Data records
BEGIN

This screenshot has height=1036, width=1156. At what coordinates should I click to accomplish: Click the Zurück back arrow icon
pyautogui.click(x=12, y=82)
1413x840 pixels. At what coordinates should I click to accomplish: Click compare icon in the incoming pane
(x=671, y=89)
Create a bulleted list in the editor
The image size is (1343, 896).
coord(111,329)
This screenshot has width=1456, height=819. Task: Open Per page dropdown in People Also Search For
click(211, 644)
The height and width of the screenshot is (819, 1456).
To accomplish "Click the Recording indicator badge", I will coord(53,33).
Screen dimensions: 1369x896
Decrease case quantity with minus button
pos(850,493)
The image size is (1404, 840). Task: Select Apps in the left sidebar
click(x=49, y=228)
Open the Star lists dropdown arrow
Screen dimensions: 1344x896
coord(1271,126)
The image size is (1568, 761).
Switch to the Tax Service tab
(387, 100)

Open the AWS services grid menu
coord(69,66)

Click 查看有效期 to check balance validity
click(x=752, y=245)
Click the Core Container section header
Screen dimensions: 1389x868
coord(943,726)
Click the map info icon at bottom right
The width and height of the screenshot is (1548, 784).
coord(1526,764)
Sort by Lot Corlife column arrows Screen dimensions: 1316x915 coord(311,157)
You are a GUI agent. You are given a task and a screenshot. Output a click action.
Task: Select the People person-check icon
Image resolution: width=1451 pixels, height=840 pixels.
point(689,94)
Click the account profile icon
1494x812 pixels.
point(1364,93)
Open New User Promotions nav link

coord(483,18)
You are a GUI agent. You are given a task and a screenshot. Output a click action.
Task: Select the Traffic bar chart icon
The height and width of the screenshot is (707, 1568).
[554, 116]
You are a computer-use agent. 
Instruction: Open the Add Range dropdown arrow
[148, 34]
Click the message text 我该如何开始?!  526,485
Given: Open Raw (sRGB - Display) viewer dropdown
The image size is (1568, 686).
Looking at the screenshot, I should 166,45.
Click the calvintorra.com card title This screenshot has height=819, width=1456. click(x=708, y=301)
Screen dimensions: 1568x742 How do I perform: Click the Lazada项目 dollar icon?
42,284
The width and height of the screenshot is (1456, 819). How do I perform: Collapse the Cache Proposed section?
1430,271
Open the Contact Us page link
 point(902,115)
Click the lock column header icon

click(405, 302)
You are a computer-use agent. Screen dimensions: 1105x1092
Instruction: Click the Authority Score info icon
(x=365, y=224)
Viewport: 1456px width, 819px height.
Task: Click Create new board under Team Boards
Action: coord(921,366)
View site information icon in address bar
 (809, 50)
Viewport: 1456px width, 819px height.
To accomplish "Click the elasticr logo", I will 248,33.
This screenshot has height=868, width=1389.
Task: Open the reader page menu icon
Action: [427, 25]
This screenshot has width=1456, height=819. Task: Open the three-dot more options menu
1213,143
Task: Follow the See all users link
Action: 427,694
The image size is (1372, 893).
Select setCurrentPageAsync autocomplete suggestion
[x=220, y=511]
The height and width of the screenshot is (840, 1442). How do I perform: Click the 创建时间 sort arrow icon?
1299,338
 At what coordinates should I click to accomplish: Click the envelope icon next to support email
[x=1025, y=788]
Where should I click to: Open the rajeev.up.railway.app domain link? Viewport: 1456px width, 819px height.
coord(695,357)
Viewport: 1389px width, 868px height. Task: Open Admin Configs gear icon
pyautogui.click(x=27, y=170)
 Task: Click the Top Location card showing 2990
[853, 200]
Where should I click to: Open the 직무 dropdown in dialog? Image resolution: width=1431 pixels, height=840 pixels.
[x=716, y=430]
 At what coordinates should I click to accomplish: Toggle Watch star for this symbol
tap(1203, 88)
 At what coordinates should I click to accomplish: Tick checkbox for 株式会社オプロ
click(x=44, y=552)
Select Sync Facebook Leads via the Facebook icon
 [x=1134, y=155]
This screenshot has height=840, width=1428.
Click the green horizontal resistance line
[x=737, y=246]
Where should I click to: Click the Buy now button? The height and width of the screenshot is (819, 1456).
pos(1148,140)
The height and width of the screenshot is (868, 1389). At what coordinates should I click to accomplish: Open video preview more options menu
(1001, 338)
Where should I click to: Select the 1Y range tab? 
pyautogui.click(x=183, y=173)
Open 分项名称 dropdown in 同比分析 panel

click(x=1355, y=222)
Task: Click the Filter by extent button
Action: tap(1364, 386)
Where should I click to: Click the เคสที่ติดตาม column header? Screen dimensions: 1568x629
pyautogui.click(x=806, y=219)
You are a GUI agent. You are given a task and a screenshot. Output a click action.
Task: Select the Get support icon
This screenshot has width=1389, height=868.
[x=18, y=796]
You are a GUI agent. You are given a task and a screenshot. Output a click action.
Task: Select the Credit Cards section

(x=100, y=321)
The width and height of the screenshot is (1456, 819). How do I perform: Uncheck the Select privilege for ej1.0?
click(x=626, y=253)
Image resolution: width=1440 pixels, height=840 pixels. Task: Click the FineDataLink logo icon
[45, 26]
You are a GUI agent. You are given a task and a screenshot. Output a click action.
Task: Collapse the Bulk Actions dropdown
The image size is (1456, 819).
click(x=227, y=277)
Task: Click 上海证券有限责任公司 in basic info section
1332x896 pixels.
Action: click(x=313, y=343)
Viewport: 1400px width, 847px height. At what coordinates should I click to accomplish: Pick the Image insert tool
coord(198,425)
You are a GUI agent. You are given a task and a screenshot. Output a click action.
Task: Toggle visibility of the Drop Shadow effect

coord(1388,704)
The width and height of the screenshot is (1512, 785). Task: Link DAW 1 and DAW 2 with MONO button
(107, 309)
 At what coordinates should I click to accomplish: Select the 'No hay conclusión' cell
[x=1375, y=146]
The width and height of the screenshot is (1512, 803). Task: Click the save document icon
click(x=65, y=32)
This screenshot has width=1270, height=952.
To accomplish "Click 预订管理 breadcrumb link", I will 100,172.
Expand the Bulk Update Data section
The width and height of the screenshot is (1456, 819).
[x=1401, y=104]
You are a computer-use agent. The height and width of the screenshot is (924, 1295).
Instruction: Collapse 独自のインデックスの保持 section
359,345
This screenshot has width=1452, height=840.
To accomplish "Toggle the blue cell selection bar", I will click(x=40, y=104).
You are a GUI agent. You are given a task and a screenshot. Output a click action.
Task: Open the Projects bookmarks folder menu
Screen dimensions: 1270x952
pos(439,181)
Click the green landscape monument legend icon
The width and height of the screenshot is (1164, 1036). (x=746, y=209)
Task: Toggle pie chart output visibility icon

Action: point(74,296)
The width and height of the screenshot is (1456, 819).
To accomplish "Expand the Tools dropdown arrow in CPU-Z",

END

What the task asks:
Your reply should consist of all the records, restated exactly.

Response area:
This screenshot has height=1036, width=1156. At what coordinates should I click to accomplish: Click the Zurück back arrow icon
pyautogui.click(x=12, y=82)
1413x840 pixels. At what coordinates should I click to accomplish: Click compare icon in the incoming pane
(x=671, y=89)
Create a bulleted list in the editor
The image size is (1343, 896).
coord(111,329)
This screenshot has width=1456, height=819. Task: Open Per page dropdown in People Also Search For
click(211, 644)
The height and width of the screenshot is (819, 1456).
To accomplish "Click the Recording indicator badge", I will coord(53,33).
Screen dimensions: 1369x896
Decrease case quantity with minus button
pos(850,493)
The image size is (1404, 840). Task: Select Apps in the left sidebar
click(x=49, y=228)
Open the Star lists dropdown arrow
Screen dimensions: 1344x896
coord(1271,126)
The image size is (1568, 761).
Switch to the Tax Service tab
(387, 100)

Open the AWS services grid menu
coord(69,66)

Click 查看有效期 to check balance validity
click(x=752, y=245)
Click the Core Container section header
Screen dimensions: 1389x868
coord(943,726)
Click the map info icon at bottom right
The width and height of the screenshot is (1548, 784).
coord(1526,764)
Sort by Lot Corlife column arrows Screen dimensions: 1316x915 coord(311,157)
You are a GUI agent. You are given a task and a screenshot. Output a click action.
Task: Select the People person-check icon
Image resolution: width=1451 pixels, height=840 pixels.
point(689,94)
Click the account profile icon
1494x812 pixels.
point(1364,93)
Open New User Promotions nav link

coord(483,18)
You are a GUI agent. You are given a task and a screenshot. Output a click action.
Task: Select the Traffic bar chart icon
The height and width of the screenshot is (707, 1568).
[554, 116]
You are a computer-use agent. 
Instruction: Open the Add Range dropdown arrow
[148, 34]
Click the message text 我该如何开始?!  526,485
Given: Open Raw (sRGB - Display) viewer dropdown
The image size is (1568, 686).
Looking at the screenshot, I should 166,45.
Click the calvintorra.com card title This screenshot has height=819, width=1456. click(x=708, y=301)
Screen dimensions: 1568x742 How do I perform: Click the Lazada项目 dollar icon?
42,284
The width and height of the screenshot is (1456, 819). How do I perform: Collapse the Cache Proposed section?
1430,271
Open the Contact Us page link
 point(902,115)
Click the lock column header icon

click(405, 302)
You are a computer-use agent. Screen dimensions: 1105x1092
Instruction: Click the Authority Score info icon
(x=365, y=224)
Viewport: 1456px width, 819px height.
Task: Click Create new board under Team Boards
Action: coord(921,366)
View site information icon in address bar
 (809, 50)
Viewport: 1456px width, 819px height.
To accomplish "Click the elasticr logo", I will 248,33.
This screenshot has height=868, width=1389.
Task: Open the reader page menu icon
Action: [427, 25]
This screenshot has width=1456, height=819. Task: Open the three-dot more options menu
1213,143
Task: Follow the See all users link
Action: 427,694
The image size is (1372, 893).
Select setCurrentPageAsync autocomplete suggestion
[x=220, y=511]
The height and width of the screenshot is (840, 1442). How do I perform: Click the 创建时间 sort arrow icon?
1299,338
 At what coordinates should I click to accomplish: Click the envelope icon next to support email
[x=1025, y=788]
Where should I click to: Open the rajeev.up.railway.app domain link? Viewport: 1456px width, 819px height.
coord(695,357)
Viewport: 1389px width, 868px height. Task: Open Admin Configs gear icon
pyautogui.click(x=27, y=170)
 Task: Click the Top Location card showing 2990
[853, 200]
Where should I click to: Open the 직무 dropdown in dialog? Image resolution: width=1431 pixels, height=840 pixels.
[x=716, y=430]
 At what coordinates should I click to accomplish: Toggle Watch star for this symbol
tap(1203, 88)
 At what coordinates should I click to accomplish: Tick checkbox for 株式会社オプロ
click(x=44, y=552)
Select Sync Facebook Leads via the Facebook icon
 [x=1134, y=155]
This screenshot has height=840, width=1428.
Click the green horizontal resistance line
[x=737, y=246]
Where should I click to: Click the Buy now button? The height and width of the screenshot is (819, 1456).
pos(1148,140)
The height and width of the screenshot is (868, 1389). At what coordinates should I click to accomplish: Open video preview more options menu
(1001, 338)
Where should I click to: Select the 1Y range tab? 
pyautogui.click(x=183, y=173)
Open 分项名称 dropdown in 同比分析 panel

click(x=1355, y=222)
Task: Click the Filter by extent button
Action: tap(1364, 386)
Where should I click to: Click the เคสที่ติดตาม column header? Screen dimensions: 1568x629
pyautogui.click(x=806, y=219)
You are a GUI agent. You are given a task and a screenshot. Output a click action.
Task: Select the Get support icon
This screenshot has width=1389, height=868.
[x=18, y=796]
You are a GUI agent. You are given a task and a screenshot. Output a click action.
Task: Select the Credit Cards section

(x=100, y=321)
The width and height of the screenshot is (1456, 819). How do I perform: Uncheck the Select privilege for ej1.0?
click(x=626, y=253)
Image resolution: width=1440 pixels, height=840 pixels. Task: Click the FineDataLink logo icon
[45, 26]
You are a GUI agent. You are given a task and a screenshot. Output a click action.
Task: Collapse the Bulk Actions dropdown
The image size is (1456, 819).
click(x=227, y=277)
Task: Click 上海证券有限责任公司 in basic info section
1332x896 pixels.
Action: click(x=313, y=343)
Viewport: 1400px width, 847px height. At what coordinates should I click to accomplish: Pick the Image insert tool
coord(198,425)
You are a GUI agent. You are given a task and a screenshot. Output a click action.
Task: Toggle visibility of the Drop Shadow effect

coord(1388,704)
The width and height of the screenshot is (1512, 785). Task: Link DAW 1 and DAW 2 with MONO button
(107, 309)
 At what coordinates should I click to accomplish: Select the 'No hay conclusión' cell
[x=1375, y=146]
The width and height of the screenshot is (1512, 803). Task: Click the save document icon
click(x=65, y=32)
This screenshot has width=1270, height=952.
To accomplish "Click 预订管理 breadcrumb link", I will 100,172.
Expand the Bulk Update Data section
The width and height of the screenshot is (1456, 819).
[x=1401, y=104]
You are a computer-use agent. The height and width of the screenshot is (924, 1295).
Instruction: Collapse 独自のインデックスの保持 section
359,345
This screenshot has width=1452, height=840.
To accomplish "Toggle the blue cell selection bar", I will click(x=40, y=104).
You are a GUI agent. You are given a task and a screenshot. Output a click action.
Task: Open the Projects bookmarks folder menu
Screen dimensions: 1270x952
pos(439,181)
Click the green landscape monument legend icon
The width and height of the screenshot is (1164, 1036). (x=746, y=209)
Task: Toggle pie chart output visibility icon

Action: point(74,296)
The width and height of the screenshot is (1456, 819).
To accomplish "Expand the Tools dropdown arrow in CPU-Z",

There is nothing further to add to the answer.